Exercise tasks -
**A.** From the essay on Don Juan and the ethical act, copy the passage word for word, starting at "This famous statement" and ending after "jouissance left after.".
**B.** In the essay on Don Juan and the ethical act, what does Nietzsche call Kant?

** Opening Text under study block **

The ending of the tale Don Juan is an apt depiction of the ethical act (as drive), explicit in imagery. Throughout the story, messengers from Heaven appear one after the other, offering Juan – the serial seducer – a chance to repent. Answer to which is, of course, a firm refusal. His refusal to subject provokes what Zupancic calls “a hystericization of the Beyond, of the Other, God.”1. Heaven that requires a recognition from Juan (the Slave) as the Master, falls from its position, a “hysterical outburst”2 follows – Rolls of thunder, flashes of lightning. The earth opens up and swallows him up. Flames rise from the pit into which he has vanished3.
Interesting is the structure, the affirmation of a radical contingency, (the symptom, the drive), the disapproving gaze of the Other, which is made explicit imagery as action, (thunder, lighting, fire pits, and impending death). And most importantly, the structure of Juan’s affirmation – a just because, an even so, a so what. This attitude manifests as a seeming nonchalance throughout the story, whenever Juan is proved to the existence of a God, “a statue that moves and talks, the apparition of a woman that changes its form and becomes Time, etc.”4. Even he acknowledges the fact, as his phrase goes: two and two make four and two fours an eight.
This famous statement is usually taken as the clearest possible expression of his atheism and cynicism. Yet in the Cartesian universe – which is undoubtedly also Don Juan’s universe – to say that we believe that two and two make four is as good as saying that we believe in the existence of God.5
To put it short, the ethical act is structured as follows: to affirm a radical contingency inspite the gaze of the Other. Not against the gaze, not because of it, inspite. One ought not to mistake this with an apathy, an indifference to the gaze, like that of a stoic charlatan. To recognize, locate, to have the gaze felt, yet the act as indifferent to the gaze. And perhaps to enjoy the jouissance left after.
This structure appears to share properties with the Nietzchean creative act, that is the creation of values, and even more so: the act of Jesus as characterized and admired by Nietzsche in the Antichrist.
Nietzsche’s Jesus: An Admiration of the Ethical Act
A certain ironic point has to be noted. The Ethical Act as an interpretation through Kant by Lacan, and now Zupancic, is claimed to be the structure of the admiration towards Jesus. However, in the same book, Nietzsche chastises Kant, even calling him a “catastrophic spider”6. However, the manner of the Nietzschean critique lands him closer to the later Lacanian interpretation.

** Closing Text under study block **
** Opening Stored data block **

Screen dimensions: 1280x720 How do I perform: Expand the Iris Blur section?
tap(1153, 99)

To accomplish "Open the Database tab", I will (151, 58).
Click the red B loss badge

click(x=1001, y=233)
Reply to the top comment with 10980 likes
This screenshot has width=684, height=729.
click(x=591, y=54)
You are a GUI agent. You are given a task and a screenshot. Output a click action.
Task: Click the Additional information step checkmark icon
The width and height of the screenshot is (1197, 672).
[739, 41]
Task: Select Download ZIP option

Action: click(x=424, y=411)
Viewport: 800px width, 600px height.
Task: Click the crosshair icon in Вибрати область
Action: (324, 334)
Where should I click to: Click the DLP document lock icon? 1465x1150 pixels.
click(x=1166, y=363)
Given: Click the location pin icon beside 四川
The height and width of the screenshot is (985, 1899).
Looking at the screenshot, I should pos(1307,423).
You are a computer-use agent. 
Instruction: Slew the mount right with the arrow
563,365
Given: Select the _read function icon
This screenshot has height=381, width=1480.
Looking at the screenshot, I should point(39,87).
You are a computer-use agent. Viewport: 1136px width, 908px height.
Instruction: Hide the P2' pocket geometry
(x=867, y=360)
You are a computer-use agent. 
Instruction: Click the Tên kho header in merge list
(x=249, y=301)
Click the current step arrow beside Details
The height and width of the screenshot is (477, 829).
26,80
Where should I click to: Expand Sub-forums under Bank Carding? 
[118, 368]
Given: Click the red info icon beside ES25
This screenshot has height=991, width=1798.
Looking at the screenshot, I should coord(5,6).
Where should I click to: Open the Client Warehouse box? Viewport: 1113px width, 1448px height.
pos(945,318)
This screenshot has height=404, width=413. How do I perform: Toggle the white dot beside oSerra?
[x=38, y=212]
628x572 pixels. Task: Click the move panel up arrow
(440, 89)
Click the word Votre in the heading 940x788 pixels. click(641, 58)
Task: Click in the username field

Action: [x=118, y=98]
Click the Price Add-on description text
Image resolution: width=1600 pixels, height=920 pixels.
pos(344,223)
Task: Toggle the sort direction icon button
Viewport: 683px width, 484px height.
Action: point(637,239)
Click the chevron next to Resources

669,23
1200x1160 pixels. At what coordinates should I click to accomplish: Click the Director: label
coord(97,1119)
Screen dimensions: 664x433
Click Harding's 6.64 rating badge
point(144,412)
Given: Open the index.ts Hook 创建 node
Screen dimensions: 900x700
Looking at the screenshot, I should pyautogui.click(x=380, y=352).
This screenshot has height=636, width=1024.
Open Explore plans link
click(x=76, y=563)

** Closing Stored data block **

Responses by item number -
**A.**
This famous statement is usually taken as the clearest possible expression of his atheism and cynicism. Yet in the Cartesian universe – which is undoubtedly also Don Juan’s universe – to say that we believe that two and two make four is as good as saying that we believe in the existence of God.5
To put it short, the ethical act is structured as follows: to affirm a radical contingency inspite the gaze of the Other. Not against the gaze, not because of it, inspite. One ought not to mistake this with an apathy, an indifference to the gaze, like that of a stoic charlatan. To recognize, locate, to have the gaze felt, yet the act as indifferent to the gaze. And perhaps to enjoy the jouissance left after.

**B.** A "catastrophic spider."